→ **Task prompt**
Reproduce exactly, and solely, the lines running from the top of the data below through the line with "Task: Choose the Şartlı radio option", both inclusive. Omit pictures.

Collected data
_ _ _ _

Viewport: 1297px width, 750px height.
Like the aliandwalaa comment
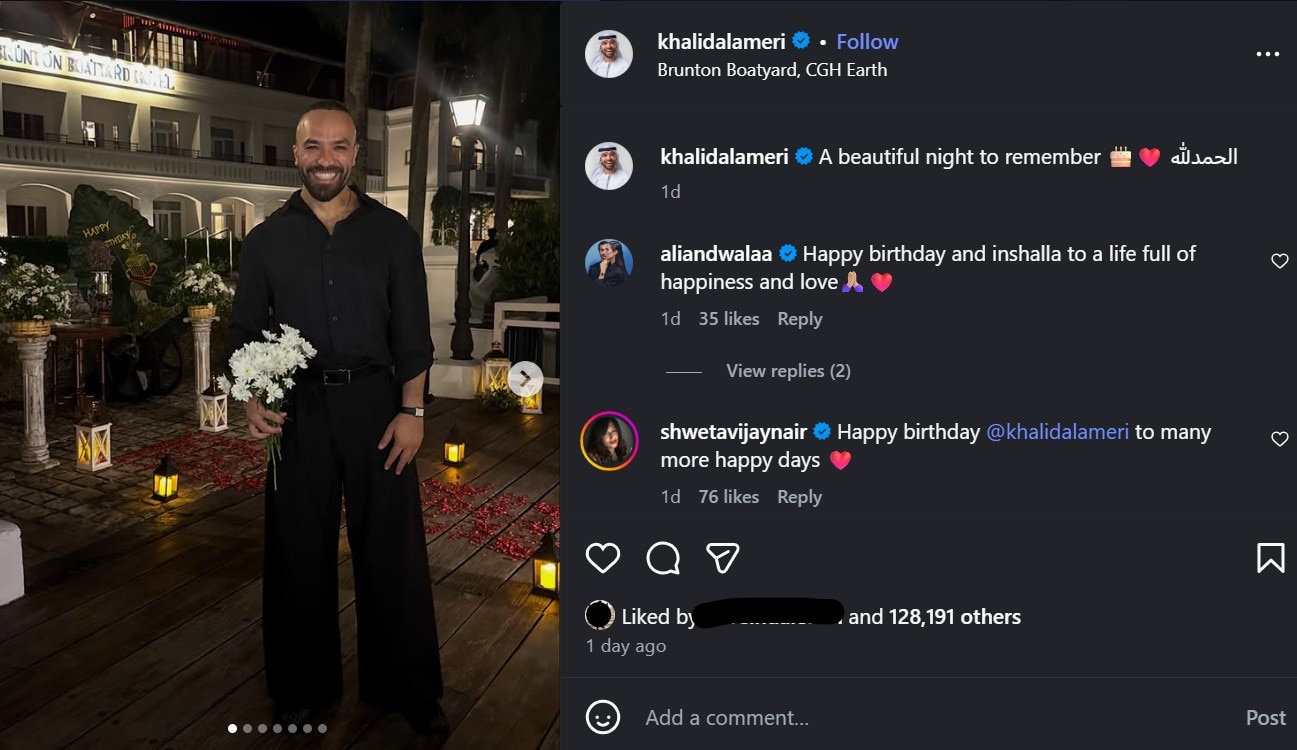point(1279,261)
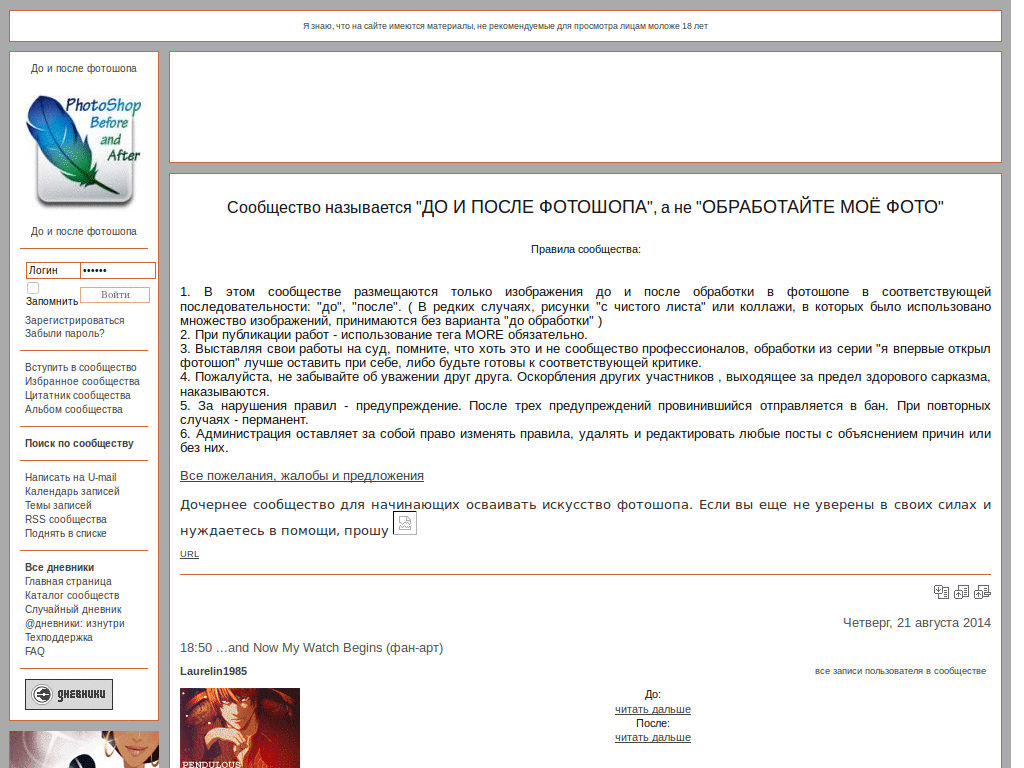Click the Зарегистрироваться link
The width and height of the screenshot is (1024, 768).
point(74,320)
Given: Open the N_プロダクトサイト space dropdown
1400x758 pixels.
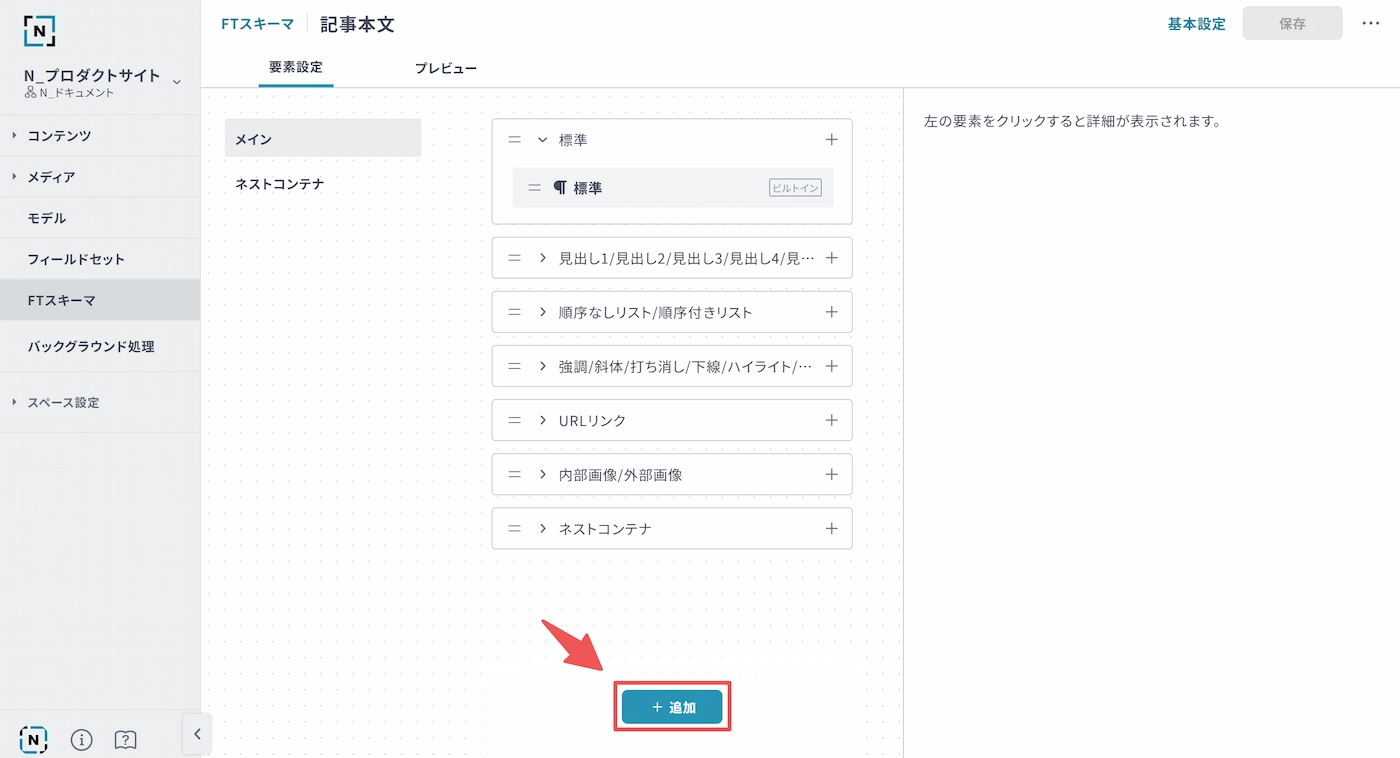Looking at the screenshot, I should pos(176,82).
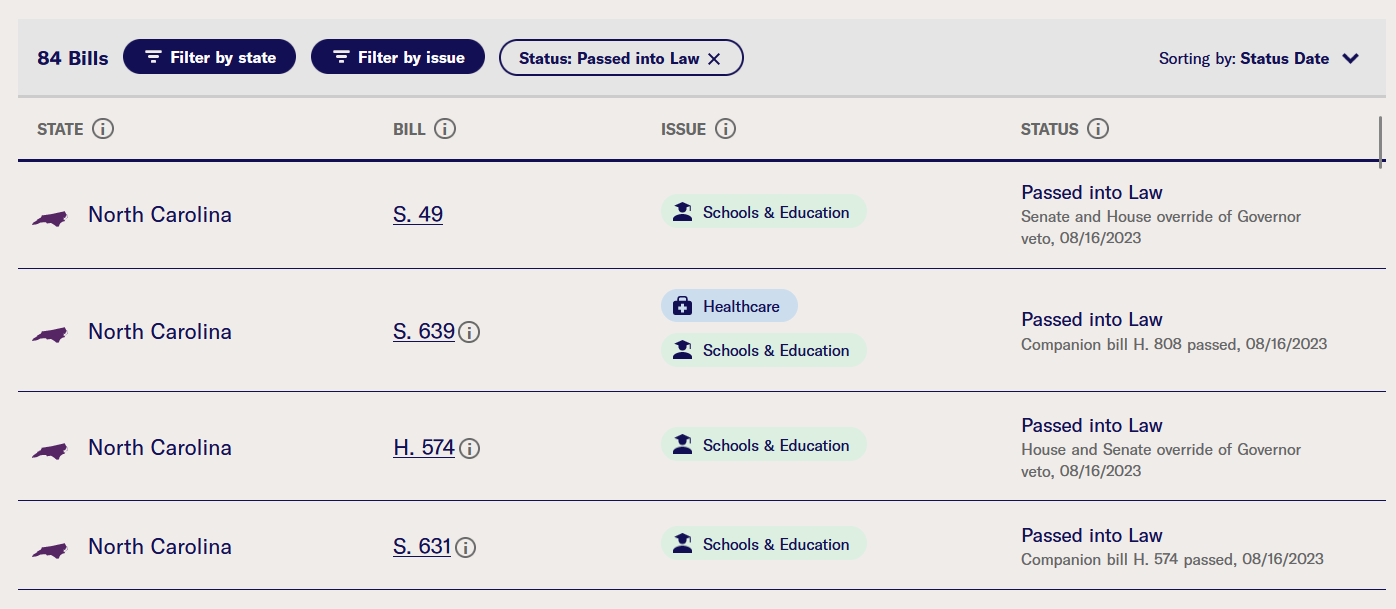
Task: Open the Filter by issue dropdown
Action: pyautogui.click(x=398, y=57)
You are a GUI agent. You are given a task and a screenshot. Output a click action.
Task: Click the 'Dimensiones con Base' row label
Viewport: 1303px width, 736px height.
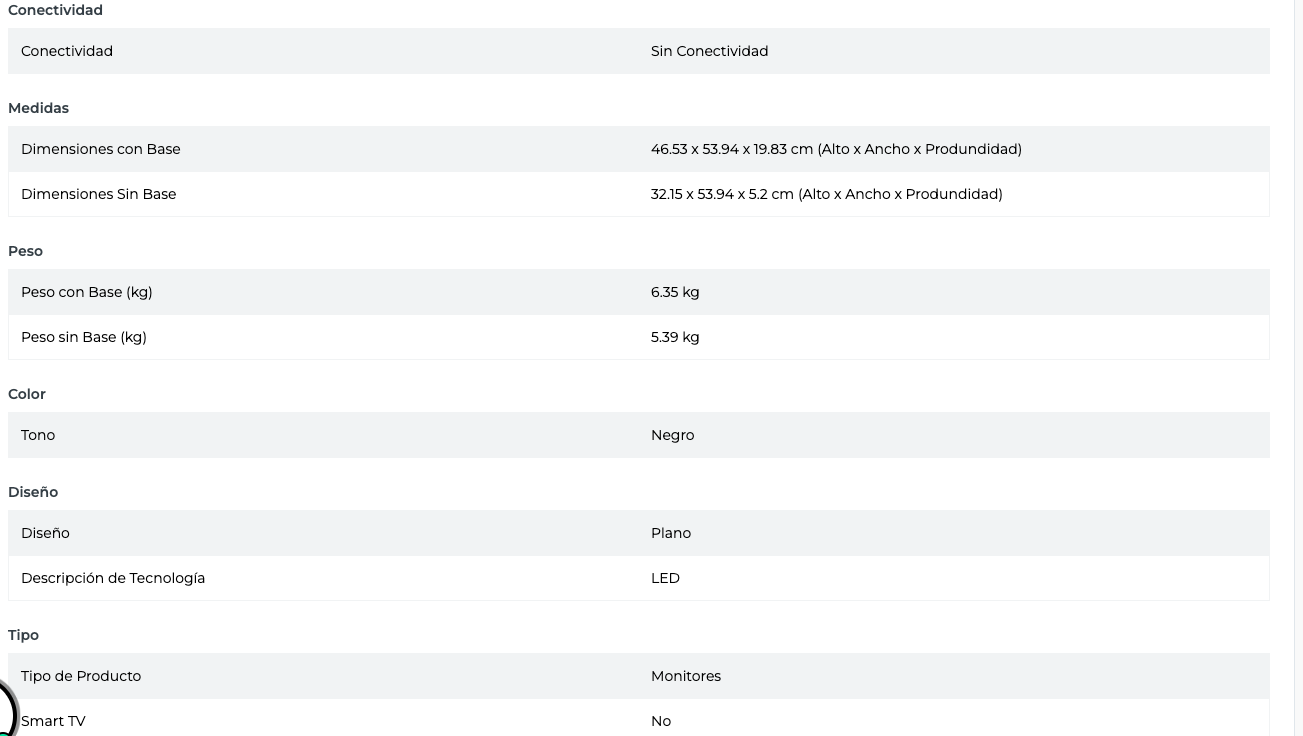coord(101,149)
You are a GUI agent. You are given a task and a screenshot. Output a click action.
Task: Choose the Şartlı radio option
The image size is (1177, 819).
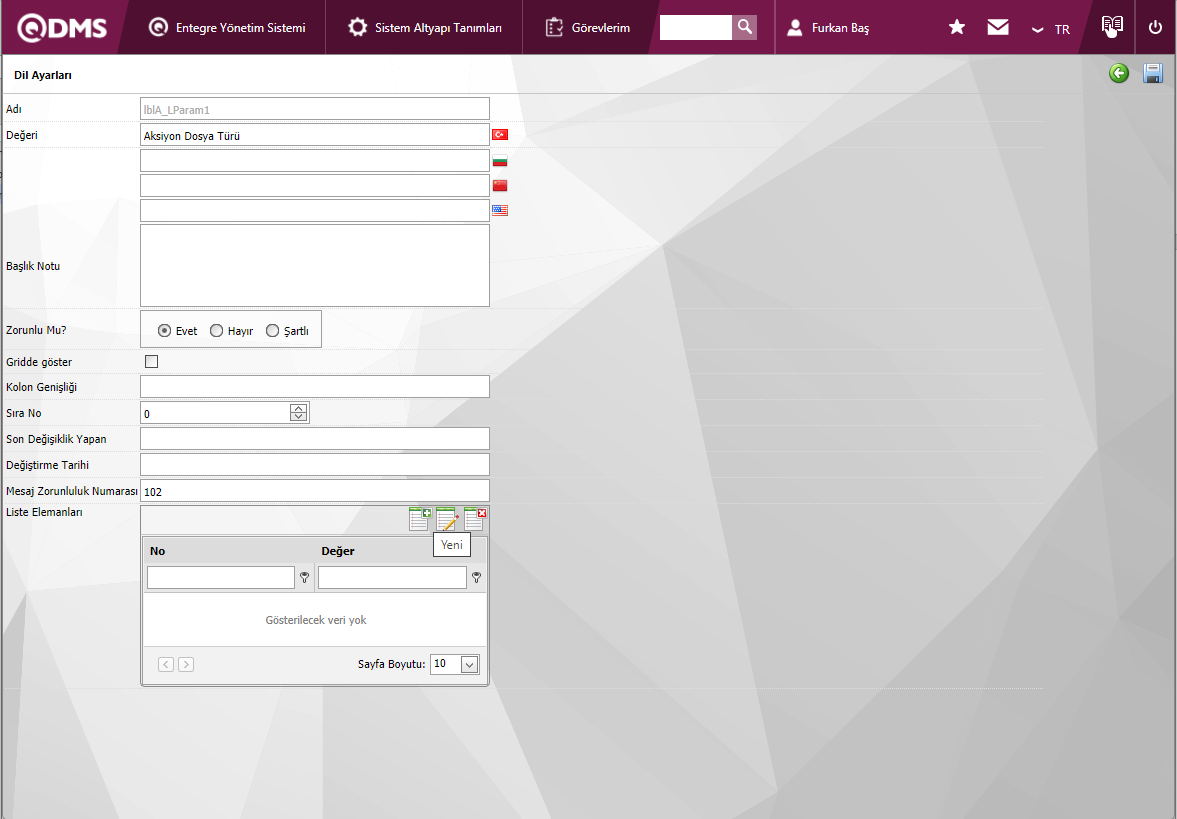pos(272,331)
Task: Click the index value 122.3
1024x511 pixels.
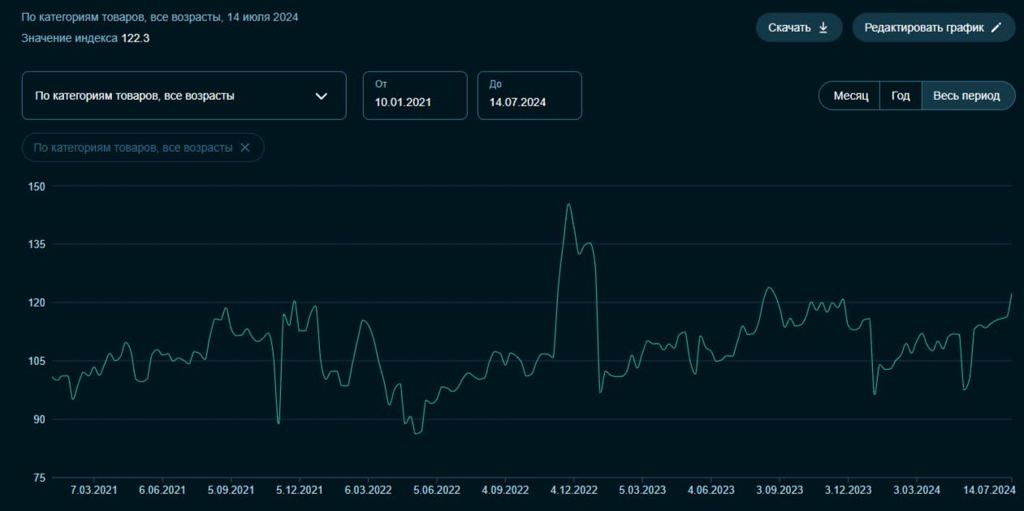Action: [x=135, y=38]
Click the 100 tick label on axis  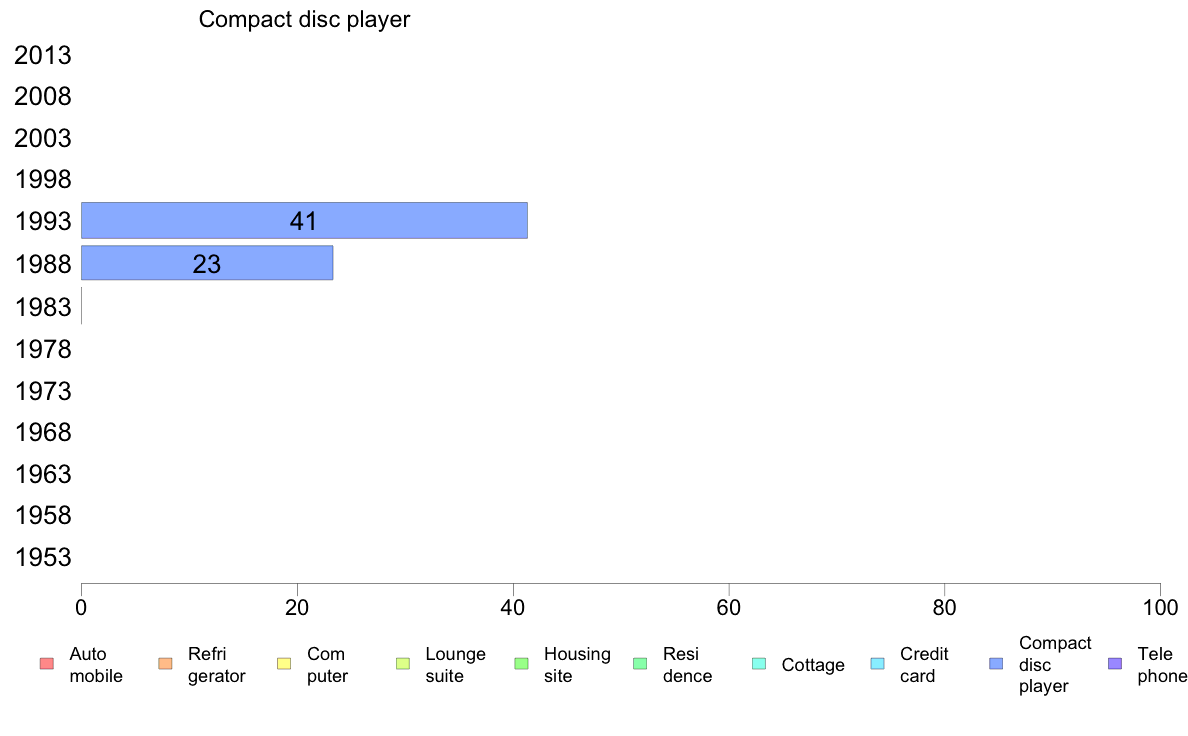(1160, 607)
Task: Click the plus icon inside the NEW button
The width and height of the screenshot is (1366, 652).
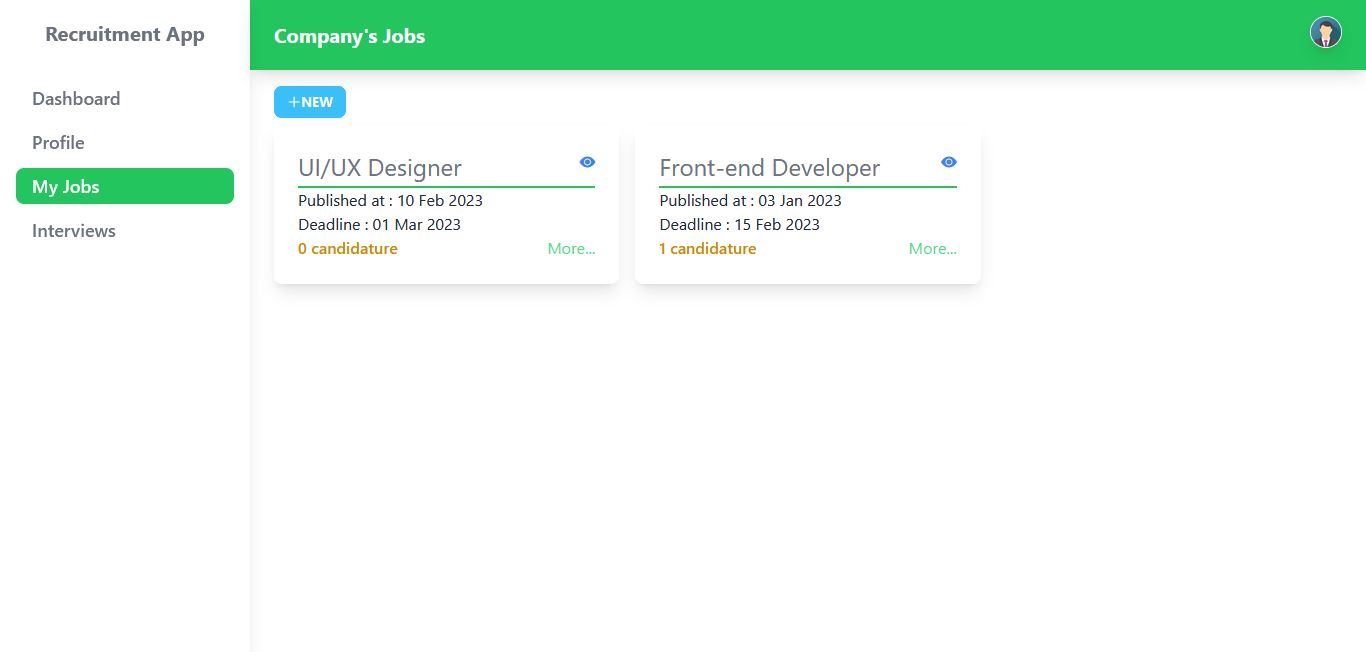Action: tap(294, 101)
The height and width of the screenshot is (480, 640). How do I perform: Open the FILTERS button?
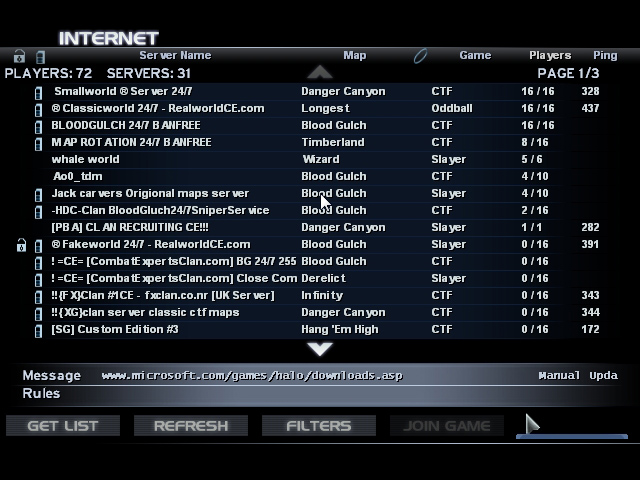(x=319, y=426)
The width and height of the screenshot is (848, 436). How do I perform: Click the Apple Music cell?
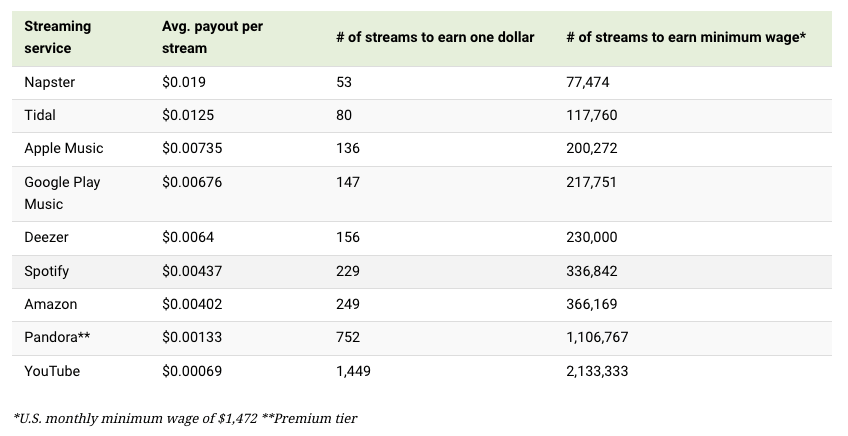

_ _ _ _

→ **Output**
Viewport: 1297px width, 750px height.
Like the aliandwalaa comment
point(1279,261)
Click the Зарегистрироваться link
The width and height of the screenshot is (1024, 768).
point(74,320)
Given: Open the N_プロダクトサイト space dropdown
1400x758 pixels.
Looking at the screenshot, I should pos(176,82).
Task: Open the Filter by issue dropdown
Action: pyautogui.click(x=398, y=57)
You are a GUI agent. You are given a task and a screenshot. Output a click action.
Task: Click the 'Dimensiones con Base' row label
Viewport: 1303px width, 736px height.
coord(101,149)
You are a GUI agent. You are given a task and a screenshot. Output a click action.
Task: Choose the Şartlı radio option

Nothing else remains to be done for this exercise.